The Beautiful Mystery by Louise Penny was first published in 2012. Unusually this one has nothing to do with the attractively dangerous village of Three Pines in Quebec. The setting is a remote Gilbertine monastery in the wilds of Quebec. The monastery has been there for hundreds of years, with just 24 monks in residence at any time as the environment couldn’t sustain any more people.
The monastery had originally been set up by monks who had been fleeing the Inquisition but they had always been great singers and Gregorian chants had become almost a religion in themselves. Bizarrely they had had a hit with a record and had made lots of money which had been used to renovate the monastery which had been very basic, with nothing in the way of heating, making life there in the winter very difficult.
But all was not well within the community and murder was committed which is why Armande Gamache and his trusty assistant Jean Guy Beauvoir have been summoned to the remote monastery which is in the middle of a large lake. Nobody other than the monks ever gains entrance to the place and the boatman who ferries them there is confident that he’ll only have to wait a few minutes for them before they end up back at his boat for the return journey. So he’s amazed when they disappear into the building. There are 23 monks in the monastery and one of them is a murderer.

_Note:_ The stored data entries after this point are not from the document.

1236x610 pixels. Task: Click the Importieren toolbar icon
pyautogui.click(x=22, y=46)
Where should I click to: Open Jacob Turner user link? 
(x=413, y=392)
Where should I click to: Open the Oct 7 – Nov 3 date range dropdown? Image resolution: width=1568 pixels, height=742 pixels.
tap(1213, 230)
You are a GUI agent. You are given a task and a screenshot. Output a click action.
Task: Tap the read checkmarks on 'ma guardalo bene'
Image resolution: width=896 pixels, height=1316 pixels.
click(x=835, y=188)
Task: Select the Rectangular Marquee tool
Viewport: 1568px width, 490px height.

Of course Gamache and Beauvoir get to the bottom of it but Beauvoir is still fragile mentally after a previous case went disastrously wrong and it all comes back to haunt him in this one. Gamache has known for a while that someone within his own force is out to get him and it becomes a wee bit clearer who it is in this book. I did find some bits of it quite predictable though. Top marks to Penny though for her nod to Monty Python – Nobody expects the Inquisition.
Despite the setting I still enjoyed this one, maybe just not as much as the Three Pines books. If you’re going to read them be sure that you start at the beginning, reading them all in order to get the most from them.